I often read articles and blog posts about other women who have gone through a divorce or who were left by their spouse for someone else. I'm always so surprised that amid the outpouring of support from family and friends, someone will always ask, "Why did you give up on your marriage?"
Moving forward after being cheated on is a common challenge faced by many. That question, the one about giving up, is one I have encountered a few times. Although the question arises unnecessarily, I confidently answer with a resounding "No, I did not give up!" While I have never felt obligated to explain my decision to anyone, I find the question intriguing and have taken it upon myself to answer it.
Nothing about my decision to move on with my life and focus my time and energy on myself and my children instead of my failing marriage was casual or quick. I fought like hell to save my marriage! Late-night discussions, couples counseling, and reminiscing about better times with my ex made me feel like I was auditioning to keep my role as his wife. I did and said what I could to convince him that he'd be better off staying with me instead of leaving me to be with her. I was ashamed of myself for acting that way, but I didn't know what else to do.

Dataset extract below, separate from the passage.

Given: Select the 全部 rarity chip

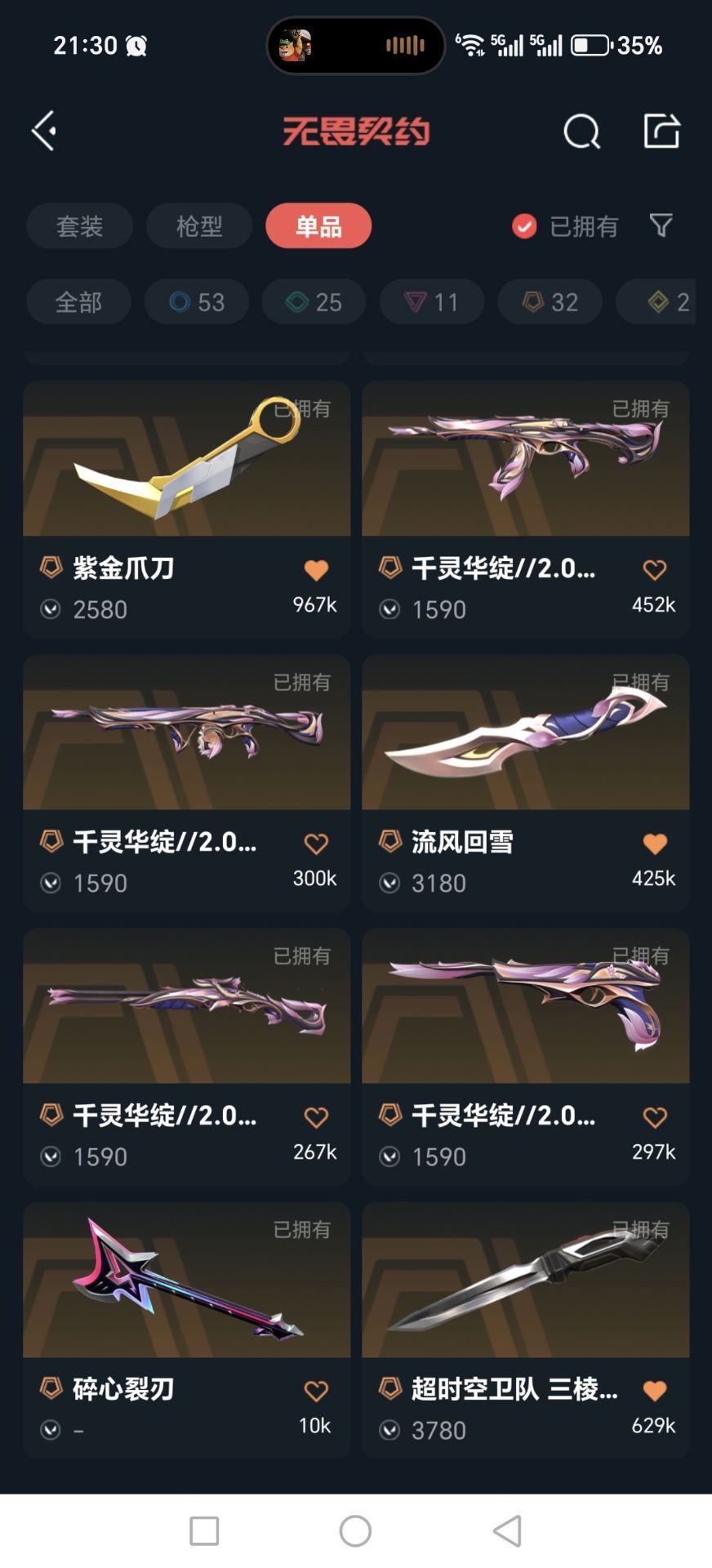Looking at the screenshot, I should 78,302.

After fighting for us for so long, I realized I had to start fighting for myself instead – save myself from the emotional pain, anger, and sadness I was feeling. Save the woman and mother torn to pieces trying to fight for something so desperately, something that was quickly becoming out of reach. I decided to stop fighting for our marriage when I realized I was fighting alone; he no longer wanted to save the relationship, and I felt abandoned on the battlefield. My response is clear and unwavering when asked why I gave up on my marriage. I could not salvage the relationship or rescue my partner from their struggles. I could not turn back the clock and make things better between us. Instead, I chose to save myself. I chose to be the best mom and woman I could be by walking away from the battlefield and toward a life I had wanted for so long.
None of this has been about giving up but rather about choosing to live my life fully and surviving the most emotionally wrenching time in my life. It's been about getting up in the morning feeling whole again, it's been about hugging my children and being present with them, and it's been about becoming financially secure. It's also been about making meaningful relationships with others and feeling uplifted by them. It's been about gaining confidence and learning to trust myself. More importantly, it's been about finally making new plans for my future and creating the life I've always wanted for myself and my children.
I look back at that time in my life, and although I know I suffered a great deal, I am now grateful to be where I am and to have decided to be my own knight in shining armor.